Yes, per-application. While Italian is close enough to French for me to muddle my way through Wireshark-in-Italian I doubt very much I'd have the same luck with Wireshark-in-Chinese (I know Wireshark's menus pretty well by now but not *that* well).

And the Italian or Chinese guy whose shoulder I'm looking over would probably be pretty grumpy if I suggested s/he change his entire locale just so this ignorant American could read his own language.

Not to mention the fact his/her computer might not even have the English locale information installed (I'm pretty sure my Fedora systems don't have the Chinese locale installed; though maybe English is always installed since many popular OS originate from English-speaking locales?).

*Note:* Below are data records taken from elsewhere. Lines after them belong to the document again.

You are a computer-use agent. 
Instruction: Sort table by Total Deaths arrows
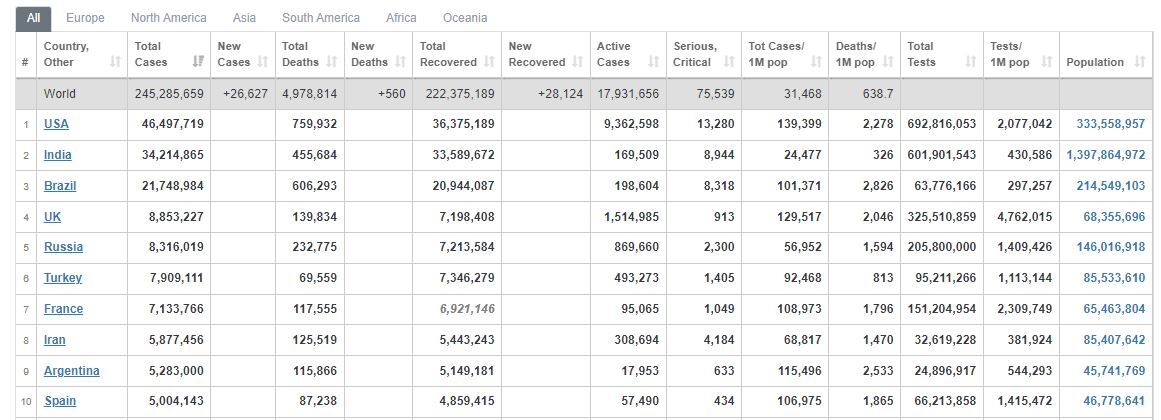[332, 62]
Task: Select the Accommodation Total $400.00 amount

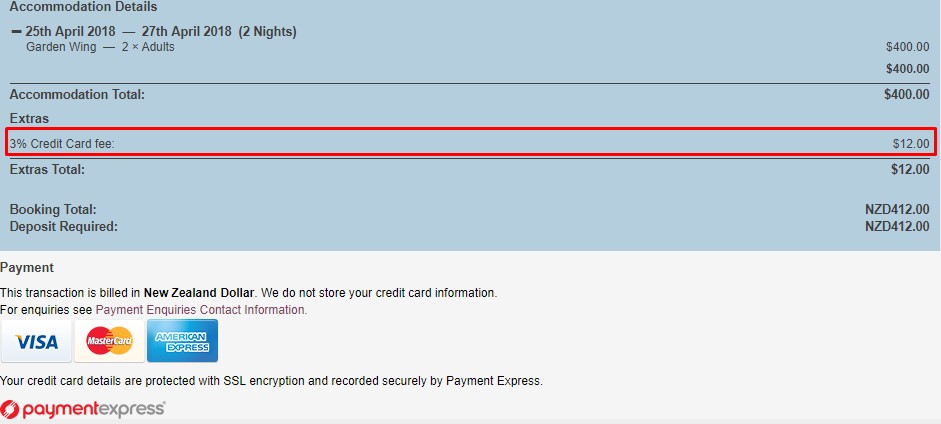Action: pyautogui.click(x=906, y=94)
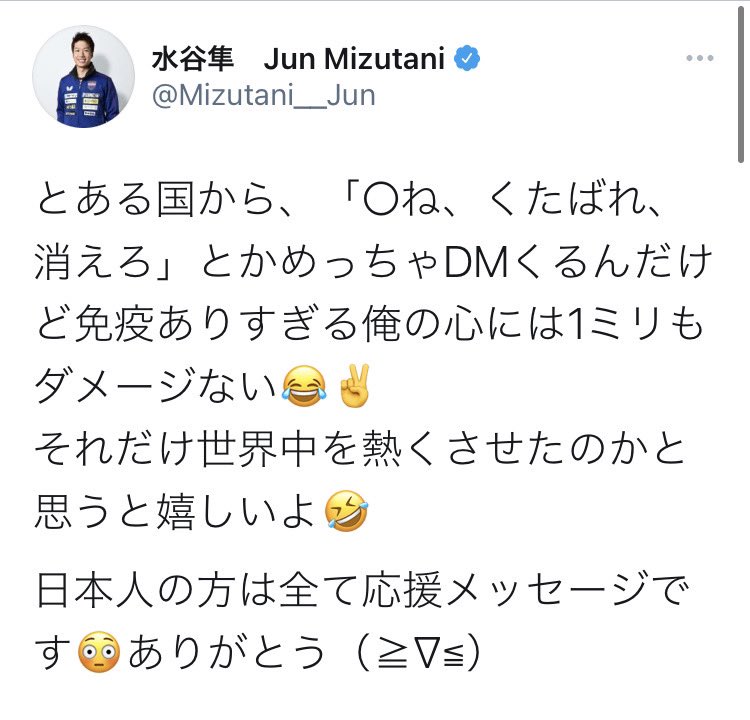750x720 pixels.
Task: Click the text 思うと嬉しいよ
Action: [x=175, y=511]
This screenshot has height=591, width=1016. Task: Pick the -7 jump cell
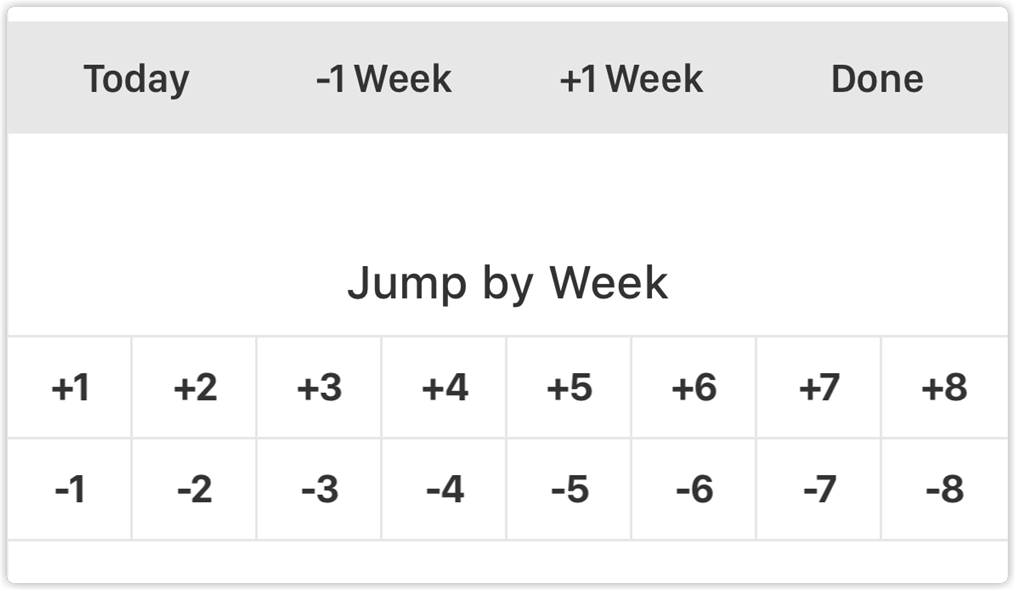[x=819, y=490]
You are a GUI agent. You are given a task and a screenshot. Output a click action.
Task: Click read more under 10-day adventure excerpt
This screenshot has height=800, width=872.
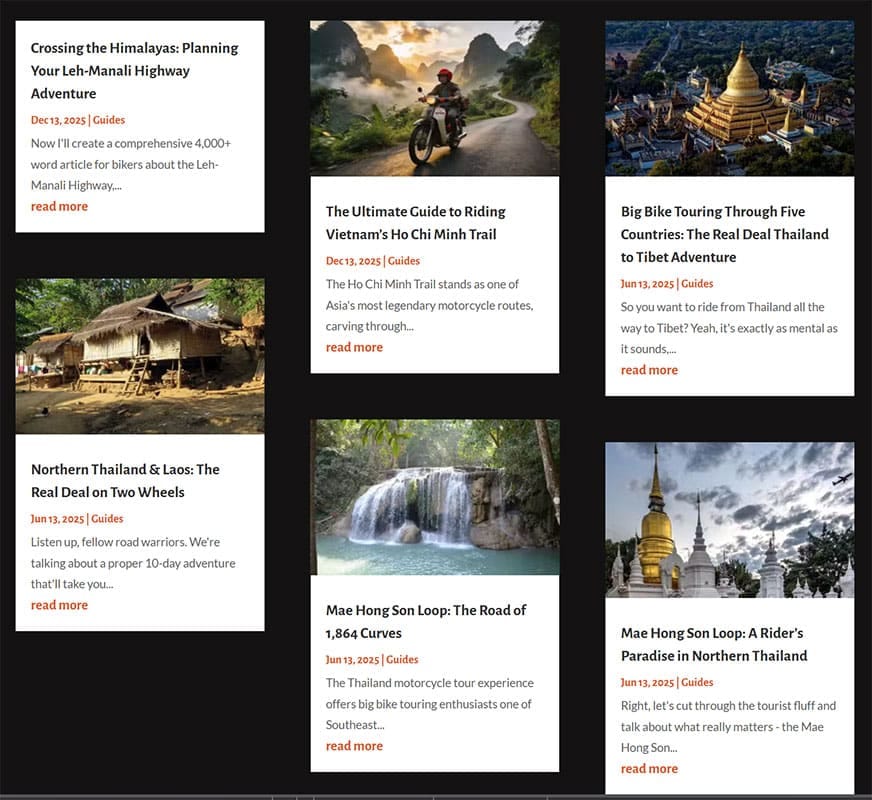pyautogui.click(x=60, y=605)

As for the reboots/logouts, that's either

        1) a deficiency in the underlying desktop environment (not delivering "language 
changed" or "system setting changed" notification, or not being able to do much of 
the work of responding to those events in the core toolkit, thus forcing every application 
developer to write their own boilerplate code to handle that)

or

        2) laziness on the part of application developers (if, for whatever 
reason, they have to opt in to responding to those events - that's why the 
toolkit should do as much of the work as possible).

Sure but until the reboots/logouts aren't required we shouldn't torture our users by making them use the workaround.